そんな俺を、藍建さんは受け入れてくれた。
【藍建】
「よしっ、それじゃ決まりだな」
【藍建】
「えーっと、俺はこの後また仕事が残ってるから、夕方に待ち合わせでどうだ」
【ハク】
「わかりました」
【藍建】
「頃合いを見て連絡する。ここの会計は済ませとくから、ゆっくりしていきなよ」
そう言うと藍建さんは先ほど掴んだ伝票とともにレジへと向かい、清算を済ませると店を出て行った。
【ハク】
(藍建さん、優しい人なんだな……)
こうして俺は今夜、藍建さんの家にお世話になることになったのだった。
藍建さんの言ったとおり、昼過ぎに携帯に電話があった。
伝えられたのは夜になる前には仕事が終わりそうだと言うことと、待ち合わせの場所と時間。
火事で住むところも失くした俺に、藍建さんは親切にもしばらくウチへ来ないかと言ってくれた。
どこにも行くあてのない俺は、彼のその言葉に甘えることにしたのだ。
……そして俺は現在、その待ち合わせ場所に居た。
【ハク】
(待ち合わせの時間まであと10分か……)
待ち合わせの場所は、とある駅の出口だ。
聞いたところ、藍建さんの家の最寄駅らしい。
ここはそれほど大きい駅ではないので誰かが来たらすぐにわかるはずなのだが、今のところ彼の姿はない。

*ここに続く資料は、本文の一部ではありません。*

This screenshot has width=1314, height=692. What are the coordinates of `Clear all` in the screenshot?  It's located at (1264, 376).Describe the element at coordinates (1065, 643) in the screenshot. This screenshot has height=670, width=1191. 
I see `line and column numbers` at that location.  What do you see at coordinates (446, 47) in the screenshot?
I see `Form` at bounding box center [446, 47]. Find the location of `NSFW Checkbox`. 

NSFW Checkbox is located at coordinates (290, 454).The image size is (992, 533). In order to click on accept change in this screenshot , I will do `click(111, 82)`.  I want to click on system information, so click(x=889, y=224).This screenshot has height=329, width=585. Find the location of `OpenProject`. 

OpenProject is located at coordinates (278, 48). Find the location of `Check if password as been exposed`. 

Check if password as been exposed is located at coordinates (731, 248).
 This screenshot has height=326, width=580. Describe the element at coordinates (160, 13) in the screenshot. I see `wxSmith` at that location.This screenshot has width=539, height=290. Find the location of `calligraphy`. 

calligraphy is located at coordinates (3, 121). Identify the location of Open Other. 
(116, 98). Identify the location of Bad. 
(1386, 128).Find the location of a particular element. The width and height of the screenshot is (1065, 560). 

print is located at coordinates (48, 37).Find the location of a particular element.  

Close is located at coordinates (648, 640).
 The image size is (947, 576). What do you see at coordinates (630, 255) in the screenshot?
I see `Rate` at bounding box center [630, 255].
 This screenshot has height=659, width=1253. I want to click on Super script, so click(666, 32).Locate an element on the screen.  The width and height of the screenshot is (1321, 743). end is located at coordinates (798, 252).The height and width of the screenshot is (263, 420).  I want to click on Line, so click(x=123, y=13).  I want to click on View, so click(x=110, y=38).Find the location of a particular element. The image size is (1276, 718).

それどころか、俺は藍建さんを探してキョロキョロ辺りを見回すうちに思いもよらない人物と再会してしまった。
【赤屋】
「お前……ハクか?」
急に目の前の男性に声をかけられる。
【ハク】
「えっ?」
ハク、というのは高校時代の俺の呼び名だ。
こんなところで聞く思いもよらない単語に、俺はその言葉を発した目の前の人物をまじまじと見つめてしまう。
赤い髪に、俺より20センチほど高い長身。体格が良く、少し威圧感がある。
いかつい見た目だが、その優しげな目には見覚えがあった。
【ハク】
「……もしかして、リュウ?」
【赤屋】
「ああ。久しぶりだな、ハク」
リュウ……赤屋竜次は、高校時代の仲間の一人だ。
学年は違うが兄貴肌なリュウに、俺は弟のように可愛がってもらっていた。
だが、こうして会うのは10年以上ぶりだ。